In the first nationally representative study of cognitive impairment prevalence in more than 20 years, Columbia University researchers have found almost 10% of U.S. adults ages 65 and older have dementia, while another 22% have mild cognitive impairment. People with dementia and mild cognitive impairment are more likely to be older, have lower levels of education, and to be racialized as Black or Hispanic. Men and women have similar rates of dementia and mild cognitive impairment.

Although dementia and mild cognitive impairment are known to be common in the United States, accurate, up-to-date measures of their national prevalence were scarce.

“Such data are critical for understanding the causes, costs, and consequences of dementia and mild cognitive impairment in the United States and for informing policies aimed at reducing their impact on patients, families, and public programs,” says Jennifer J. Manly, PhD, the study’s lead author and professor of neuropsychology in neurology at the Gertrude H. Sergievsky Center and the Taub Institute for Research on Alzheimer’s Disease and the Aging Brain at Columbia University.

Dementia rate 35% among people in their 90s

The study was based on data on nearly 3,500 individuals enrolled in the nationally representative Health and Retirement Study. Between 2016 and 2017, each participant completed a comprehensive set of neuropsychological tests and in-depth interviews. The researchers also interviewed relatives or close personal contacts of participants.
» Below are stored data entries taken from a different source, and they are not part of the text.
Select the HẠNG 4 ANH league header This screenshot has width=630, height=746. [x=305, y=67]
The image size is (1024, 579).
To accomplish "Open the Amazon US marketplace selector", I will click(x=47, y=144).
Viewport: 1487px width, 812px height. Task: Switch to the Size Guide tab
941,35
The information was used to develop an algorithm for diagnosing dementia or mild cognitive impairment.

Rates of dementia and mild cognitive impairment rose sharply with age: 3% of people between 65 and 69 had dementia, rising to 35% for people age 90 and over.

“With increasing longevity and the aging of the Baby Boom generation, cognitive impairment is projected to increase significantly over the next few decades, affecting individuals, families, and programs that provide care and services for people with dementia,” Manly says.

The economic impact of dementia, including unpaid family caregiving, is estimated to be $257 billion per year in the United States and $800 billion worldwide.

Disparities in cognitive impairment are driven by exposure to structural and social inequalities

Unlike most large studies of dementia in the United States, the researchers could examine differences in the national prevalence of dementia and mild cognitive impairment by age, race and ethnicity, gender, and education.

The data show a disproportionate burden of dementia among older adults who self-identified as Black or African American, of mild cognitive impairment among older adults who identify as Hispanic, and both categories of cognitive impairment among people who had fewer opportunities to obtain education.

Breakdown of dementia and MCI prevalence by race/ethnicity and education:
  Dementia Mild Cognitive Impairment
Black/African American 15% 22%
Hispanic/Latino 10% 28%
White 9% 21%
Less than high school 13% 30%
College degree or higher 9% 21%

“Dementia research in general has largely focused on college-educated people who are racialized as white,” says Manly. “This study is representative of the population of older adults and includes groups that have been historically excluded from dementia research but are at higher risk of developing cognitive impairment because of structural racism and income inequality. If we’re interested in increasing brain health equity in later life, we need to know where we stand now and where to direct our resources.”

References

More information

The study was published online Oct. 24 in the journal JAMA Neurology.

The study is titled “Estimating the Prevalence of Dementia and Mild Cognitive Impairment in the US: The 2016 Health and Retirement Study Harmonized Cognitive Assessment Protocol Project.”

The other contributors: Richard N. Jones (Brown University Warren Alpert Medical School), Kenneth M. Langa (University of Michigan), Lindsay H. Ryan (University of Michigan), Deborah A. Levine (University of Michigan and Veterans Affairs Center for Clinical Management Research, Ann Arbor), Ryan McCammon (University of Michigan), Steven G. Heeringa (University of Michigan), and David Weir (University of Michigan).

The study was funded by grants from the National Institute on Aging, part of the National Institutes of Health (U01 AG009740 and U01 AG058499).

Manly, Jones, Langa, Ryan, Heeringa, and Weir reported grants from the National Institute on Aging during the conduct of the study. Langa reported grants from the National Institute on Aging and the Alzheimer’s Association outside the submitted work and reported having provided expert testimony related to decisional capacity of an individual with dementia. Levine reported receiving consulting fees from the National Institutes of Health and serving as principal investigator or coinvestigator on projects funded by grants from the National Institutes of Health as well as on the data safety monitoring board for the National Institutes of Health during the conduct of the study. Weir reported grants from the National Institute on Aging outside the submitted work. No other disclosures were reported.